**Work instructions:**
When a line below contains the string "Given", show that line.

**Record extracts:**

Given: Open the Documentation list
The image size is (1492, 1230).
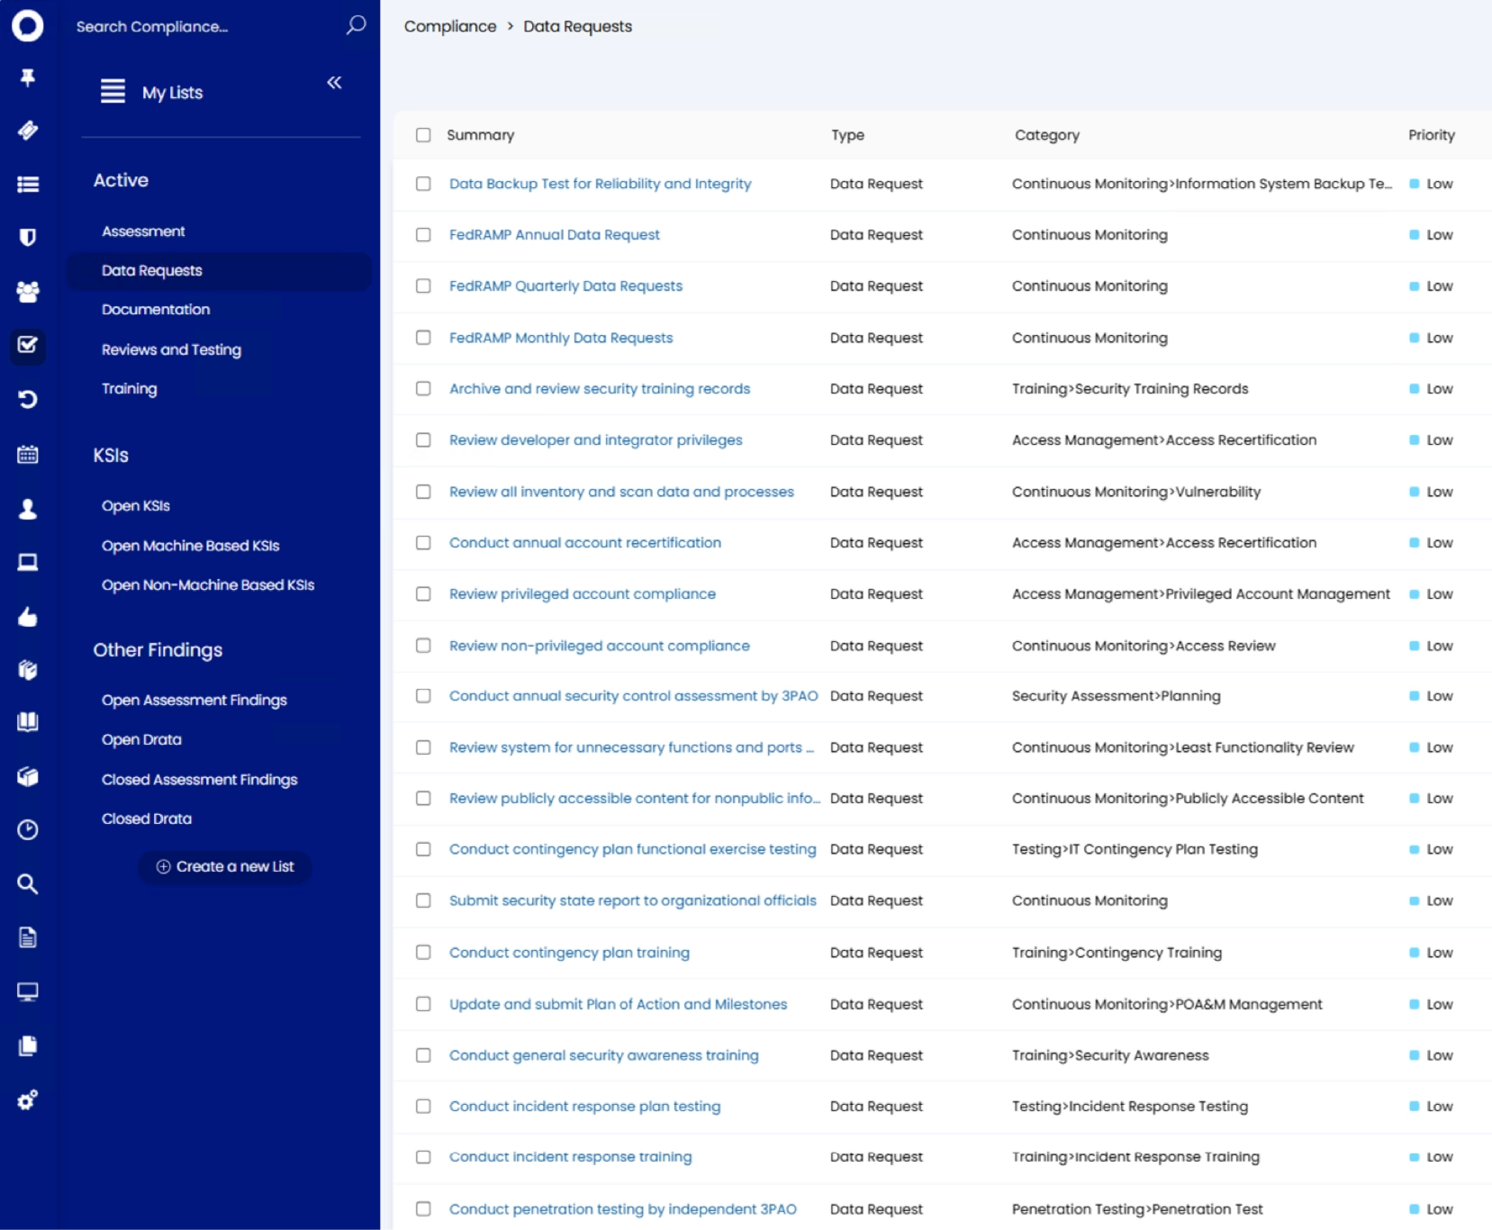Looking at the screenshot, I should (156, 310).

...

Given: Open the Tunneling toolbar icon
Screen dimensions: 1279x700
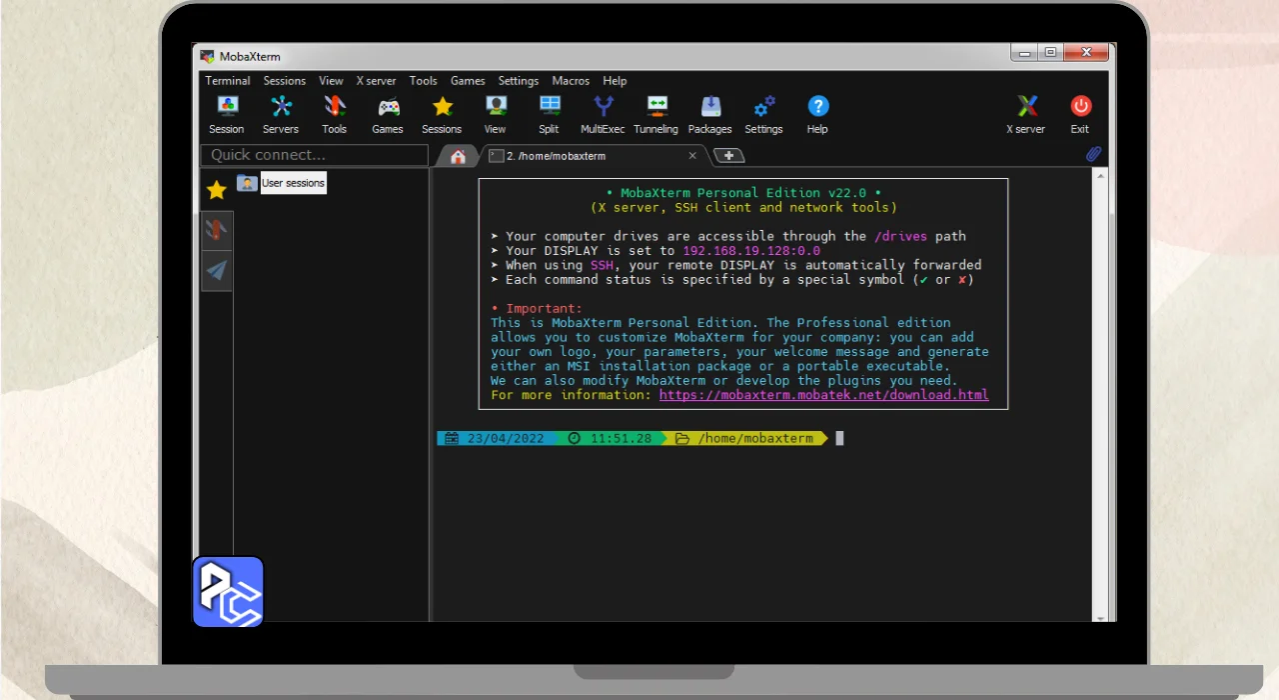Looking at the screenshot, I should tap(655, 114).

**Solution to this problem:**
Given: Open the Documentation list
Given: Open the Tunneling toolbar icon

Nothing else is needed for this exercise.